(Items from a dataset)
# # # # #
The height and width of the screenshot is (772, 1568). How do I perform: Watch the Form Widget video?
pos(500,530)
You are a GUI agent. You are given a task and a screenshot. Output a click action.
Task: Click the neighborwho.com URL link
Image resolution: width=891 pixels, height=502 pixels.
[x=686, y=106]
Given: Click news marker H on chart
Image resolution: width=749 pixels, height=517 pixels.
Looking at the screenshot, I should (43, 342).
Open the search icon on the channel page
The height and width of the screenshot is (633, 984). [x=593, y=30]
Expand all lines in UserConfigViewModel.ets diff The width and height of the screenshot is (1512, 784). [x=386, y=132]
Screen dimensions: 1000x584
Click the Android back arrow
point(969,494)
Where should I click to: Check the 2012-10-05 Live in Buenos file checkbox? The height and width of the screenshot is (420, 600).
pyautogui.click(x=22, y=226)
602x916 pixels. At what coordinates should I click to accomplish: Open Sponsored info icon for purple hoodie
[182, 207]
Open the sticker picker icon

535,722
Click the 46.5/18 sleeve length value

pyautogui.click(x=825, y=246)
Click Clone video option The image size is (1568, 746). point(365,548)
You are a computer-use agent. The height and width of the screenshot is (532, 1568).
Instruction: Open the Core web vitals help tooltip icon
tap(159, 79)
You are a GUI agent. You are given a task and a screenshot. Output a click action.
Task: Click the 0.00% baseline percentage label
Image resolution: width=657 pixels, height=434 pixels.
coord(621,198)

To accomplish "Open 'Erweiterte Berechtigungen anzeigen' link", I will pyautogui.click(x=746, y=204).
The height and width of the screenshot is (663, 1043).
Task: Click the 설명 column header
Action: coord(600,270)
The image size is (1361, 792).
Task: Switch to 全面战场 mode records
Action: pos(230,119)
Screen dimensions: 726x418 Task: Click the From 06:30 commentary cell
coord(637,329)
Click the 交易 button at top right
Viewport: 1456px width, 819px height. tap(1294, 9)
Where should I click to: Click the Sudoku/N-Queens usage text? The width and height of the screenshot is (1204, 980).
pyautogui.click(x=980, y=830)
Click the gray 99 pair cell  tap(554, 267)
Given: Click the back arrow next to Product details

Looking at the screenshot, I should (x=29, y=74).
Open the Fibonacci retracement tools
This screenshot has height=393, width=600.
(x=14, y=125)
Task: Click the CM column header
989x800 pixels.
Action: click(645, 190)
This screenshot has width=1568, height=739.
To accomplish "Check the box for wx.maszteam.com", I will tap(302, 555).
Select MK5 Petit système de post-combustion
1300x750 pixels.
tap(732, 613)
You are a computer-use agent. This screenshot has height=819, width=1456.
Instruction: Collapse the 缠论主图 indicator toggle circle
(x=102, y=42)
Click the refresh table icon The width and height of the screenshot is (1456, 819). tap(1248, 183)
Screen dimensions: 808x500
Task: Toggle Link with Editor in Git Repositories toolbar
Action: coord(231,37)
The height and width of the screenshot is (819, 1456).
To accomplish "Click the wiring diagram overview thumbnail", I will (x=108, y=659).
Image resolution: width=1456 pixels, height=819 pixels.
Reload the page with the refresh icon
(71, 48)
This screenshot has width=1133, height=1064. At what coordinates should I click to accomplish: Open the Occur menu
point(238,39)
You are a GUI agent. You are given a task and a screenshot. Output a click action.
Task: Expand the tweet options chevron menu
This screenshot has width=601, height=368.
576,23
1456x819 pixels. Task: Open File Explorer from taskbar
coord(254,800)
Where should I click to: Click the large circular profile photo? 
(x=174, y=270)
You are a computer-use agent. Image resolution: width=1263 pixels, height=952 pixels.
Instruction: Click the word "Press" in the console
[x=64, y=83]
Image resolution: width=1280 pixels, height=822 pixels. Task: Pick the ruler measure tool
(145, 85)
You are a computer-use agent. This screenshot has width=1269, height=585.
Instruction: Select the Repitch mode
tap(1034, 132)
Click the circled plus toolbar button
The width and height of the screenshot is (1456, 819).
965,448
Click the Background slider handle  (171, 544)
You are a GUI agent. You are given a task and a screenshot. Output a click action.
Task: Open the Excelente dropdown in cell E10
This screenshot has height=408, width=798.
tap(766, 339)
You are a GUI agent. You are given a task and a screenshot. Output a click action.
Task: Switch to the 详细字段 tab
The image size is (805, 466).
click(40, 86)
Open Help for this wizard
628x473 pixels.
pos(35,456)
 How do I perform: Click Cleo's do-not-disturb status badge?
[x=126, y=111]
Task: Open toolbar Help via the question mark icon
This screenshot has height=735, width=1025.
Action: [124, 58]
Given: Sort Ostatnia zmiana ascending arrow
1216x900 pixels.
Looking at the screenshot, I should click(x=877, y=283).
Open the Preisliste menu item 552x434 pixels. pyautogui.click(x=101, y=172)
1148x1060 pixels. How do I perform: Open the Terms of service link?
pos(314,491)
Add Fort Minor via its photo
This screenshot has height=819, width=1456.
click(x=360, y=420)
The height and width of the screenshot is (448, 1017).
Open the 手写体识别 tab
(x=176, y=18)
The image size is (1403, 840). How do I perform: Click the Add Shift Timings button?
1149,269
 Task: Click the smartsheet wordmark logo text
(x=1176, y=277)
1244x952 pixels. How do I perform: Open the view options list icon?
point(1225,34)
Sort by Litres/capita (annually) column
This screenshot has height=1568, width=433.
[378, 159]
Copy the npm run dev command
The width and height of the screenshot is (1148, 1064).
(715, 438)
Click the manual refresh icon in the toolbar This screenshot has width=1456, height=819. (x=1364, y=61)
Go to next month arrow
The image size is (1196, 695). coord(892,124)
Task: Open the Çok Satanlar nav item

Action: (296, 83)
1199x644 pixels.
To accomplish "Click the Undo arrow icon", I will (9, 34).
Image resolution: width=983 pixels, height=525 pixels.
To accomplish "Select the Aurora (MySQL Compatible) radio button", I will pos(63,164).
# # # # #
* Exercise task *
Write out the items from the start through the line containing "[x=686, y=106]", swapping "URL link" for "web address" and keeping everything else unchanged.

* Result of this exercise *
The height and width of the screenshot is (772, 1568). How do I perform: Watch the Form Widget video?
pos(500,530)
You are a GUI agent. You are given a task and a screenshot. Output a click action.
Task: Click the neighborwho.com web address
Image resolution: width=891 pixels, height=502 pixels.
[x=686, y=106]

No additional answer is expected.